In 1964, Donald married Julie Finch, who later bore him two children, a son, Flavin, and a daughter, Reiner. Relations between the spouses were not easy, they constantly quarreled and divorced in 1978. Judd was never married again; in the mid-80s, he lived in a civil marriage for several years with the artist Lauretta Vinciarelli, and later with Marianna Stockebrand.

Stacks by Donald Judd
Stacks by Donald Judd
As a popular modern sculptor, Donald has been earning solid money since the mid-60s of the last century.

In New York, he bought an old five-story building, equipped it with a huge workshop and exhibition hall. And in the early 1970s, the artist bought a plot of land in Texas with an area of ​​130 km², where he created sculptural compositions the size of a room. At the same time, the master first tried his hand at furniture design, and this type of artistic activity also turned out to be very profitable.

Color boxes, 1991.
Color boxes, 1991.

In addition to creativity, Judd always found time to write scientific papers on art theory. He also published critical articles in popular art magazines and lectured to students at universities. During his life he took part in more than 200 exhibitions and received a huge number of international awards.

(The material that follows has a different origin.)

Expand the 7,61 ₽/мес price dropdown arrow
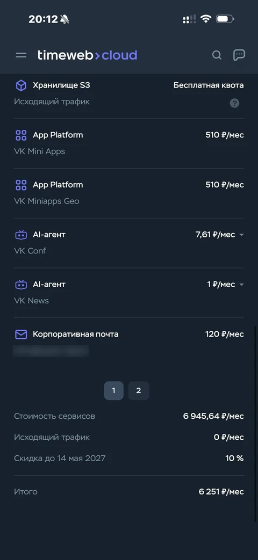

Unfortunately, neither loud fame nor a huge fortune could save the artist from serious health problems. In the late 1980s, doctors diagnosed him with blood cancer, and this deadly disease gradually destroyed the master’s body. At the height of his popularity and commercial success, on February 12, 1994, Donald Judd died in the ward of a New York clinic, and the Chinati Foundation, founded by him in the mid-1980s, inherited most of the artist’s fortune.

“Untitled, 1968 (DSS 120)” by Donald Judd is on display at Christie’s, October 29, 2009.